怪我をした場所が急に悲鳴を上げ、抵抗していた手の力が抜けた。
さらに抱きしめられ、呼吸が苦しくなる。
「確か……に私は、女……」
「……お前は女性の身で騎士団に入団して」
耳元でささやく声がくすぐったい。
「何事もなく過ごせるとでも思っているのか?」
「は……あ……」
思わず体が反応した途端溜息のような空気が漏れた。
教官の力がまた加わる。
痛いところをつかれている。
ある程度の防衛はおそらくできる。
だけど、この状況で言っても説得力はない。
この男を説得できなければ、入団はできない。
この状況を回避出来なければ、反対派に回るだろう。
「そう……は……おも……わない。ですが!自力でな……ん……とか……しよ……ぅ……と」
呼吸が続かず、喘ぎ喘ぎ話す。
苦しい。
酸素が足りない。
「現に俺からも抜け出せずにいる」
頭をなでられる。
馬鹿にされた、悔しい。
「集団で来られた時はどうするんだ?これだけですむと思うのか?」
思わず片眉が上がる。
なめるな。
大人しくしていれば。
よし、これでいこう。
抜け出す方法を思いついたので、早速実行に移す。
顔をユイクル教官に向け、目をみつめた。
大方これだけで相手はひるむか動けなくなる。
私の顔が苦手な人ほど効果絶大。
メガネなしの時ほど威力は大きい。
私の顔特性万歳。
そう言えば、こちらへ来てから1度もメガネかけていないわ。
あのメガネどうしたんだっけ。
読み通り、教官が腕の力をゆるめた。
よし、今のうちに抜け出そうって、え!?
「……お前っ」
引き剥がされた。
びっくりした顔をし、口に手をやる教官。
驚いたのはこっちだって。
脱出は成功したが、まさか向こうからとは予想外。
「……お前は誘っているのか?俺を」
口元に手があり言葉がこもっていて何を言ったか判らない。
私と目を合わすのも嫌なのか、そのままの状態で横を向かれてしまった。
耳まで赤いのでかなりご立腹のようだ。
はぁ、久々に怒るタイプを見たわ。
たまに私の顔を見ると、目まで真っ赤にして怒る人がいるけど、これやられると結構傷つく。
顔は選べないのに。
チラッとユイクル教官を見ると、目があったがすぐに何かを堪えるように目を瞑ってしまった。
うわっ、相当怒らせた。
よし、去ろう。
「ああああの!誰がどう見ても男にしか見えない顔であったとしても、私は女でそれ以上でも以下でもありません!あれ?何言ってんだろ。逆だ。な、なるべくばれないようにしますし、迷惑もかけないつもりです!騎士団入団は本気で考えています。汚れ仕事でも何でも、やろうと思えばできます。

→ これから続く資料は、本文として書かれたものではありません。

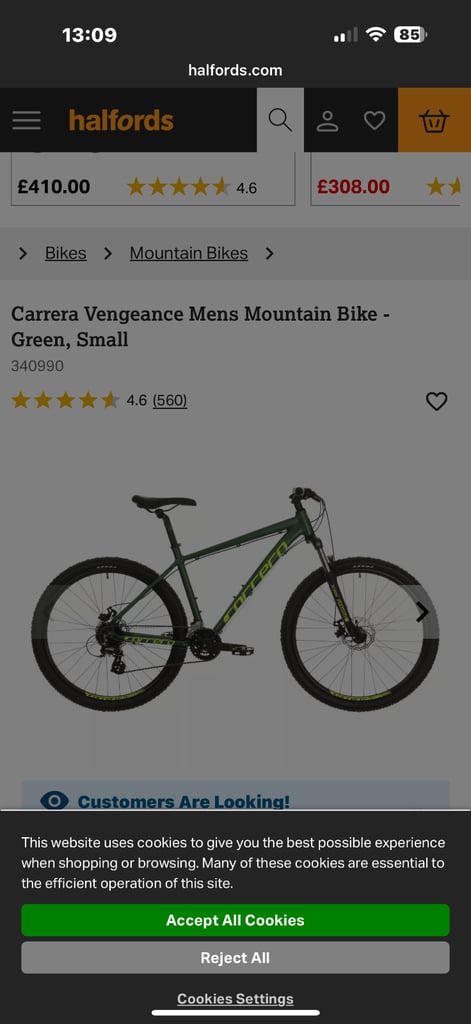Tap the halfords.com address bar
This screenshot has height=1024, width=471.
[235, 70]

経験もあります!ユイクル教官が、次回の審議にどのような回答をされるのか私には図りかねますが、それが私にとってよい答えとなる事を期待します。では、ユイクル教官の質問がそれだけなら、この場を失礼させていただきます!」
敬礼をして、出て行く。
「あ、おい、何を言って……待て!」
いや、待たない。
怒られるって判ってて止まる理由がない。
自分の顔が原因なら尚更だ。
さらば。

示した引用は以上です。